** Assignment **
Your answer must be the exact lines from the one holding "Where should I click to: Click the tile" through the end of the entries, with no pictures.
....
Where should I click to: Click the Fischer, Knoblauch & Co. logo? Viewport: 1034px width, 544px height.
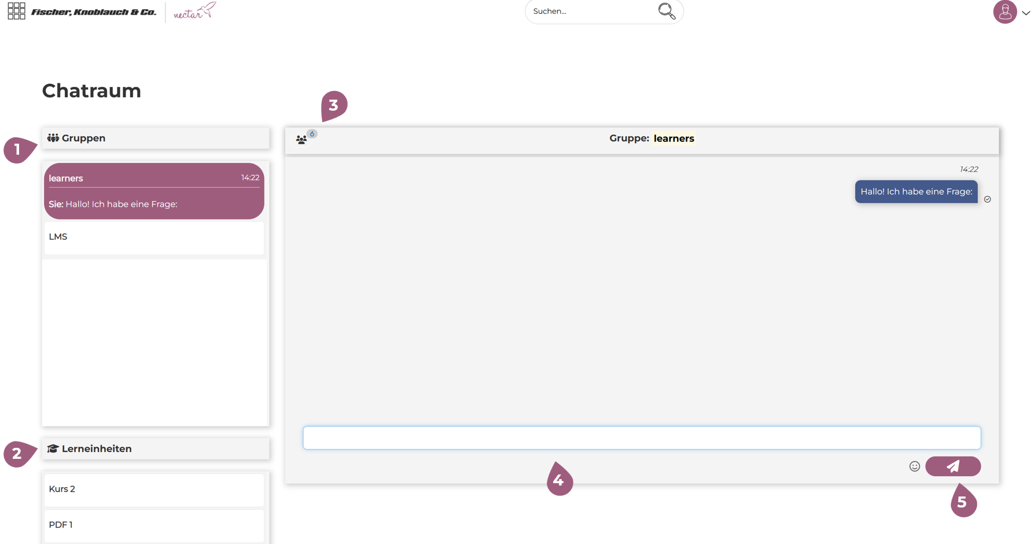(94, 12)
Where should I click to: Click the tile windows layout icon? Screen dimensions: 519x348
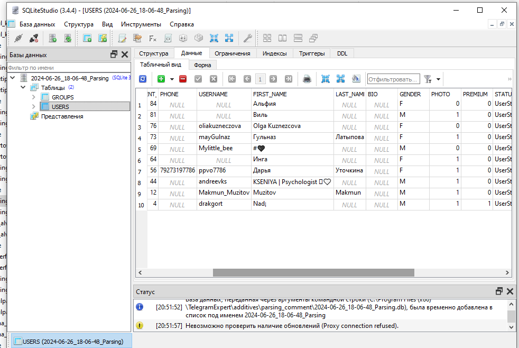[x=267, y=38]
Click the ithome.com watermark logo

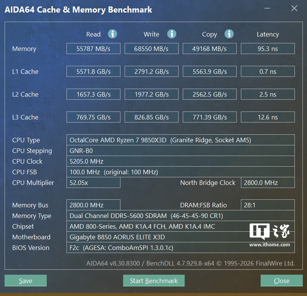click(x=269, y=235)
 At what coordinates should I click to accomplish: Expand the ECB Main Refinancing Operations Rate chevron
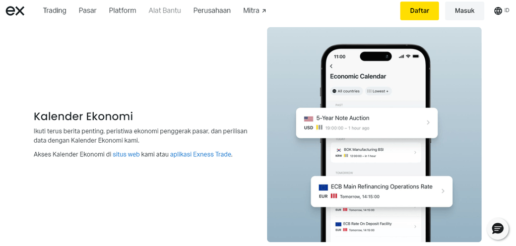(x=442, y=191)
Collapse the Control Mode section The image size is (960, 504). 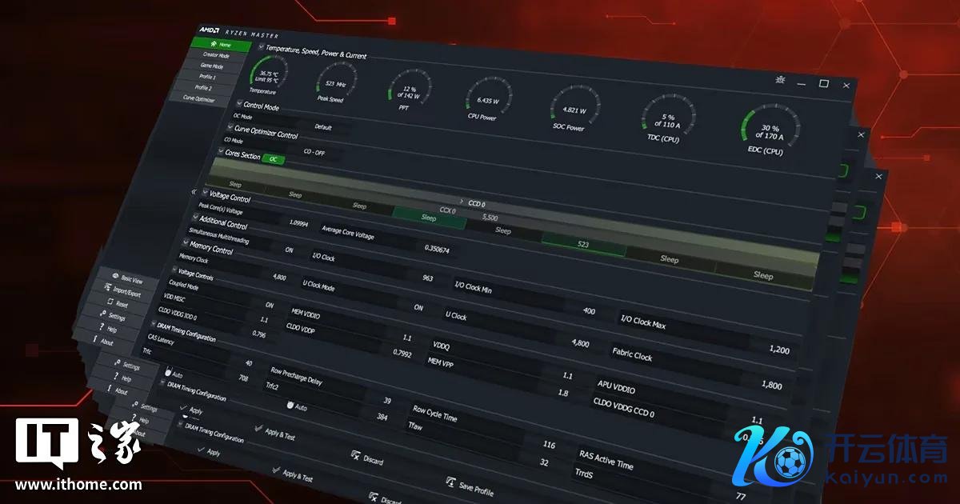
....
** Output below **
Where should I click to: Click the tile windows layout icon? Screen dimensions: 519x348
[x=267, y=38]
Click the ithome.com watermark logo

click(x=269, y=235)
 At what coordinates should I click to accomplish: Expand the ECB Main Refinancing Operations Rate chevron
(x=442, y=191)
Collapse the Control Mode section The image size is (960, 504). 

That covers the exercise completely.